Liebe Celebboard-Gemeinde,

freue mich, euch hier alle zu treffen - nennt mich einfach *severink*.
Das es sich hier natürlich nicht um ein Bundesliga-Forum (Heribert läßt grüßen ) handelt, habe ich schon gemerkt. Es ist erstaunlich wieviel Fleiß hier einige Mitglieder an den Tag legen - goßes Lob. Nachdem ich mich nach meiner Anmeldung ein paar Tage "umgeshen" habe, hier mein "erster Beitrag". Werde versuchen, Eure Arbeit konstruktiv zu unterstützen.

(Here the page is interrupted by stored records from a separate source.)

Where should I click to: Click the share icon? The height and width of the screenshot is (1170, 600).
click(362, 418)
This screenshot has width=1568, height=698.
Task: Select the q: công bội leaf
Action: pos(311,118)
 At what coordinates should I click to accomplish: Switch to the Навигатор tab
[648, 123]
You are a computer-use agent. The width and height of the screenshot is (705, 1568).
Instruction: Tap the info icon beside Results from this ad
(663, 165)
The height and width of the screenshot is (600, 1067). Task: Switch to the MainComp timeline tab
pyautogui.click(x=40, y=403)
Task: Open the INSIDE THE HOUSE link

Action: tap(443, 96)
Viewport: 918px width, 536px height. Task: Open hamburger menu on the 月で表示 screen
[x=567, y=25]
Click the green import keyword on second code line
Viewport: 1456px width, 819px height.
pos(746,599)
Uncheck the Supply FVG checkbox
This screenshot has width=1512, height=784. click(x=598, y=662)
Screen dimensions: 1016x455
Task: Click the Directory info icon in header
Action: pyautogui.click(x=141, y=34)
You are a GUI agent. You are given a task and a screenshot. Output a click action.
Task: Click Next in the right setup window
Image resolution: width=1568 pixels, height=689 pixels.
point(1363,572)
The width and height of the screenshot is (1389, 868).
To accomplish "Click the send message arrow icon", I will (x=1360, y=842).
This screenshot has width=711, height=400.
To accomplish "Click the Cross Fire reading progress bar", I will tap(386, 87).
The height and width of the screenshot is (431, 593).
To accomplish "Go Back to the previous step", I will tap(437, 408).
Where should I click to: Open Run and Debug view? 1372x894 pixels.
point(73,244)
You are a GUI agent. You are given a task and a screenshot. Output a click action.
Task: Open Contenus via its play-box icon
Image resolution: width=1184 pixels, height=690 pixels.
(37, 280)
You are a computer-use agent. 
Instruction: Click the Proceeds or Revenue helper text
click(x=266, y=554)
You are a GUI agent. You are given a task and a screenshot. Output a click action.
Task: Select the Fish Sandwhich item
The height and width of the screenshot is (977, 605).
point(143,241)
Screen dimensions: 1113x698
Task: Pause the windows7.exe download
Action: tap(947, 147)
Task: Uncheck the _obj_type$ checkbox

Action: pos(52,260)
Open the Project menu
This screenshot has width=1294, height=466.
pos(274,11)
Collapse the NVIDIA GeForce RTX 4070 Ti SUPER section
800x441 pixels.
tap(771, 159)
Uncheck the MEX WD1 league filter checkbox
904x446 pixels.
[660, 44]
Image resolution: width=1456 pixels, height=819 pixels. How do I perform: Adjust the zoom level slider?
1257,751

Also, auf gute Nachbarschaft - und:

Guten Abend Allerseits!


----------



## saviola (28 Juli 2008)

Herzlich Willkommen und viel Spass im Forum.


----------



## Tokko (28 Juli 2008)

Hey severink.

Herzlich Willkommen on Board.:thumbup:

Ich wünsche dir viel Spass bei uns und wir freuen uns über Unterstützung jeder Art.

Lieben Gruß.
Tokko


----------



## Buterfly (28 Juli 2008)

Herzlich willkommen auch von mir.

Und viel Spaß auf dem Board


----------



## Muli (28 Juli 2008)

Hallo severink,

danke für das Lob und deine nette Vorstellung hier!
Ich freue mich schon auf deine Beiträge und heiße dich herzlich Willkommen!

Nun bleibt mir nur noch dir viel Spaß zu wünschen, was ich hiermit tue!

VIEL SPAß AN BOARD :laola:


Muli


----------



## Katzun (29 Juli 2008)

herzlich willkommen und viel spaß wünsche ich


----------



## kaisicher (29 Juli 2008)

Da sag ich nur, Willkommen hier im Forum.


----------



## maierchen (30 Juli 2008)

Auch ein herzliches willkommen von mir!
Und viel Spaß hier an Board!:thumbup:


----------



## mark lutz (30 Juli 2008)

willkommen on bard und viel funn


----------